(Beginning of TASK INPUTS)
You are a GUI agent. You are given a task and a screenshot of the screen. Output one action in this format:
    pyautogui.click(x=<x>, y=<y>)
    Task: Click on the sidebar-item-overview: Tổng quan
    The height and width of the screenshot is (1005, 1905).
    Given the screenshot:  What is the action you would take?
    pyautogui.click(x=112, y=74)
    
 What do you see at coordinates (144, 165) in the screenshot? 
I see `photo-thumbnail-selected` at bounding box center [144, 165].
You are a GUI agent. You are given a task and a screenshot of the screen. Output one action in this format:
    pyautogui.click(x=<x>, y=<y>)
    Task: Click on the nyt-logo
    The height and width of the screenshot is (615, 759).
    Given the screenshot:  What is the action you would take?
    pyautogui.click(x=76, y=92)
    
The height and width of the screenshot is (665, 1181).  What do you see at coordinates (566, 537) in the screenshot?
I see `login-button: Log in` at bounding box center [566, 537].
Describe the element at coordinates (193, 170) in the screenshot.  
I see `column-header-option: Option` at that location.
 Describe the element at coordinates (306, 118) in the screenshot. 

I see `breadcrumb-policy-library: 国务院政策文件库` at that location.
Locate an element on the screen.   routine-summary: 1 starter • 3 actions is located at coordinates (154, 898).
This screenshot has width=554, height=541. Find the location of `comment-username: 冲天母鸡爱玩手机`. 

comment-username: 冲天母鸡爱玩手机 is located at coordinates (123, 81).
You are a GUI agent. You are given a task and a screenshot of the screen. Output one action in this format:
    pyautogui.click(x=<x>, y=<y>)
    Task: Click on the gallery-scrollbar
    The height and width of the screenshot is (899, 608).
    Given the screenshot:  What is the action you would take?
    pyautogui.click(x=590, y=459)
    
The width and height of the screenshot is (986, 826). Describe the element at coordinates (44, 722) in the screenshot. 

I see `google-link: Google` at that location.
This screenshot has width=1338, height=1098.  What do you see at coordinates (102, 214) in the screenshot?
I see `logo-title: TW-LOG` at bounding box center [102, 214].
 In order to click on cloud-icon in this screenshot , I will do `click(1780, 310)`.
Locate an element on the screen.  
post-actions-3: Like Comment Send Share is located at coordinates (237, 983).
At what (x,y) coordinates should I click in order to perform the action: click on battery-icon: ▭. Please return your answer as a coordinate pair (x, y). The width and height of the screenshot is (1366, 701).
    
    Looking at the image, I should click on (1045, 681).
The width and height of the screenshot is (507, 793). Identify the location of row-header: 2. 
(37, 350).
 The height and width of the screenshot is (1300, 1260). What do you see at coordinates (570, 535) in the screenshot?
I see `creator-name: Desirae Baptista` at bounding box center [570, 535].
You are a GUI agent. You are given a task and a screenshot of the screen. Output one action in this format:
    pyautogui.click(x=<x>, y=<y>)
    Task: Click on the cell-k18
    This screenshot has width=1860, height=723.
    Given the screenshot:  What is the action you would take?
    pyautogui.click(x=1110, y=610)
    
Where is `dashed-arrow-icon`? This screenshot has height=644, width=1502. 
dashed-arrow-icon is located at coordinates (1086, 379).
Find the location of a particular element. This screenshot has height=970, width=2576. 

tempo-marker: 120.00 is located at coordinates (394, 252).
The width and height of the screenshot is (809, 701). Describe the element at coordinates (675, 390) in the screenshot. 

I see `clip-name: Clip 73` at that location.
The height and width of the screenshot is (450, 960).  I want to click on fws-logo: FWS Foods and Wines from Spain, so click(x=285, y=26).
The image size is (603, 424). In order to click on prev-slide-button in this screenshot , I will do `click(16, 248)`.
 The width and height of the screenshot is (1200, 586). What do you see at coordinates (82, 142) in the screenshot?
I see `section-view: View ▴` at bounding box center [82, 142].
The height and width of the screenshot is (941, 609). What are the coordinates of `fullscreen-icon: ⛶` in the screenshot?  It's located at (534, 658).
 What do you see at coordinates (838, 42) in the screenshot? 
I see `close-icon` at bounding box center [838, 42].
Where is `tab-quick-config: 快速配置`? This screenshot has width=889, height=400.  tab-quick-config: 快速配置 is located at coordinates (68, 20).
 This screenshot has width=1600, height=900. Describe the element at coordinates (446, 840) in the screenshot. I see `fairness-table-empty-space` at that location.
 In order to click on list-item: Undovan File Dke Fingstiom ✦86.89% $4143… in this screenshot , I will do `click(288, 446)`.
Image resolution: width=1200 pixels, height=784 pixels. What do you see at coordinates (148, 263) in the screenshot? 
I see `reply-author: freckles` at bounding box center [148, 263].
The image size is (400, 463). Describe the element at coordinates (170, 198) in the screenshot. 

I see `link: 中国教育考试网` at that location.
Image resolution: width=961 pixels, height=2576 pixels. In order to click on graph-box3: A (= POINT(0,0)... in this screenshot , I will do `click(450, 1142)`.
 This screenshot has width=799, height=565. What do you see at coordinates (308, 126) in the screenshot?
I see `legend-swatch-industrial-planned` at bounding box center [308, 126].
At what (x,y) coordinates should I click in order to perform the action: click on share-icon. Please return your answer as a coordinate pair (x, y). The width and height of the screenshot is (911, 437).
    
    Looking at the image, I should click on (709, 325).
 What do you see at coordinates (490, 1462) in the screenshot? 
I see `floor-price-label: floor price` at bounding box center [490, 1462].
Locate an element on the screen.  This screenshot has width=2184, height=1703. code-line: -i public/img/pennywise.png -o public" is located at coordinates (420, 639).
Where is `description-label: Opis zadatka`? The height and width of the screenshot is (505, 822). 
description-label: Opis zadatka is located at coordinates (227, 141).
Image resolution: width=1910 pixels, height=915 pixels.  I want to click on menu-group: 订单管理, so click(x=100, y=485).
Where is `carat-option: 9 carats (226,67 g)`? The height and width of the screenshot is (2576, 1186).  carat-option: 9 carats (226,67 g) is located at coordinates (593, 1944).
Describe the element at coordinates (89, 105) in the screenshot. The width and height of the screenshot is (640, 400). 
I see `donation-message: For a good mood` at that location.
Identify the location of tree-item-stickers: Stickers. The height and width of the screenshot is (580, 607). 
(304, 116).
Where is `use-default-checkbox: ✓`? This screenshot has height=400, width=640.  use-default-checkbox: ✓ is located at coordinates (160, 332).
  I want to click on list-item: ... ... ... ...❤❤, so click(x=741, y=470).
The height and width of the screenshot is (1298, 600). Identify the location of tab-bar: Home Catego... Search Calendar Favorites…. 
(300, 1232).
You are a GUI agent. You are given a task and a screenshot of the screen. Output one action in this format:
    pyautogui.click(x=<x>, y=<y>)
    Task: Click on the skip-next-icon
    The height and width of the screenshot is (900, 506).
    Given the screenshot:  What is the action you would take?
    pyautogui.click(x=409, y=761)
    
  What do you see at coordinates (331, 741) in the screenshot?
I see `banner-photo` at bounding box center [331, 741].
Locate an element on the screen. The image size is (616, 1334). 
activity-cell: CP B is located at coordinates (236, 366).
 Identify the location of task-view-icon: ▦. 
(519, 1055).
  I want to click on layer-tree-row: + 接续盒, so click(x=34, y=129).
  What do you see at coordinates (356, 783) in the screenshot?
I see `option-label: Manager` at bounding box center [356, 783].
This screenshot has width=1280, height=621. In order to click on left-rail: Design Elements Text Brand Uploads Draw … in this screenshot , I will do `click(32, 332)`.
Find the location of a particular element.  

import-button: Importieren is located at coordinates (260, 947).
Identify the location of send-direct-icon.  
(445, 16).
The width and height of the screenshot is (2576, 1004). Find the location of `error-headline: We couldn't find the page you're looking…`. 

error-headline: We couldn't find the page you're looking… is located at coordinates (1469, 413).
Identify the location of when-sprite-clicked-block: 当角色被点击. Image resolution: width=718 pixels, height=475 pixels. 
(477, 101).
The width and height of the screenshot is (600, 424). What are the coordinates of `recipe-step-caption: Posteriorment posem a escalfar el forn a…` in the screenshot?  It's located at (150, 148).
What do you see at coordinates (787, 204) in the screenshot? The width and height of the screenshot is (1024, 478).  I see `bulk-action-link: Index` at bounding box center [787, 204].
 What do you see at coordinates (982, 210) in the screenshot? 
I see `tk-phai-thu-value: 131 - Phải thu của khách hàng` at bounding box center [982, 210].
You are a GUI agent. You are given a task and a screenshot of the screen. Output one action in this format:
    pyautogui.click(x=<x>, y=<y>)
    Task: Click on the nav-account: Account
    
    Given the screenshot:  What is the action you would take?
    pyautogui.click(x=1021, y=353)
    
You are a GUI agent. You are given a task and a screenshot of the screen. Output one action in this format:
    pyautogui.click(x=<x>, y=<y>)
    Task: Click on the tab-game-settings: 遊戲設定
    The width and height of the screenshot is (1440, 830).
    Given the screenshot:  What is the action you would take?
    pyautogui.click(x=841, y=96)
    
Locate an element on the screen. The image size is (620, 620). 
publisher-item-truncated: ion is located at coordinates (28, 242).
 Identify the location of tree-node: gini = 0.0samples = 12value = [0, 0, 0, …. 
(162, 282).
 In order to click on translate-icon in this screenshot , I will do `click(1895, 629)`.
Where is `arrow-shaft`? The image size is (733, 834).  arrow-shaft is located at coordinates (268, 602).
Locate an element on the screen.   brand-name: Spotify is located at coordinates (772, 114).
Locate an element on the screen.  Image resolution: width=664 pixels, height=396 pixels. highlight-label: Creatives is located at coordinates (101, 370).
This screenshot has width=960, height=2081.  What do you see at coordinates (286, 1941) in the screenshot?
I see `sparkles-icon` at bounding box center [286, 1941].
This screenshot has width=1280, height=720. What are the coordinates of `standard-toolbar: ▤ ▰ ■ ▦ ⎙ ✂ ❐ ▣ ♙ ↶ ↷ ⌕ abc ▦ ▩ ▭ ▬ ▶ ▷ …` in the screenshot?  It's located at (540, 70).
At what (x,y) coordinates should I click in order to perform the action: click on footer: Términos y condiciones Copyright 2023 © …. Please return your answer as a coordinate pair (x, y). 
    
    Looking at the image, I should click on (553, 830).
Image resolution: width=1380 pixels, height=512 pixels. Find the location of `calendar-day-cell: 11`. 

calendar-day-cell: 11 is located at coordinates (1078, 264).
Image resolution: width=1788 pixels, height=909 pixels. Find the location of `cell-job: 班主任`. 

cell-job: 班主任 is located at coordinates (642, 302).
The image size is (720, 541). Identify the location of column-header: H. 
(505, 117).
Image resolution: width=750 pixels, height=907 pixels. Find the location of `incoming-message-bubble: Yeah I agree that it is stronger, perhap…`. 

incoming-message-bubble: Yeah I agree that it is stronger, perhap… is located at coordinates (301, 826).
(End of TASK INPUTS)
ACTIVITY:
Rewrite the lines between the one holding "Describe the element at coordinates (193, 170)" and the one holding "pyautogui.click(x=590, y=459)", inclusive, with "GUI agent" replaced by "screen agent" and everything else left as it is.

TASK RESPONSE:
Describe the element at coordinates (193, 170) in the screenshot.  
I see `column-header-option: Option` at that location.
 Describe the element at coordinates (306, 118) in the screenshot. 

I see `breadcrumb-policy-library: 国务院政策文件库` at that location.
Locate an element on the screen.   routine-summary: 1 starter • 3 actions is located at coordinates (154, 898).
This screenshot has width=554, height=541. Find the location of `comment-username: 冲天母鸡爱玩手机`. 

comment-username: 冲天母鸡爱玩手机 is located at coordinates (123, 81).
You are a screen agent. You are given a task and a screenshot of the screen. Output one action in this format:
    pyautogui.click(x=<x>, y=<y>)
    Task: Click on the gallery-scrollbar
    The height and width of the screenshot is (899, 608).
    Given the screenshot:  What is the action you would take?
    pyautogui.click(x=590, y=459)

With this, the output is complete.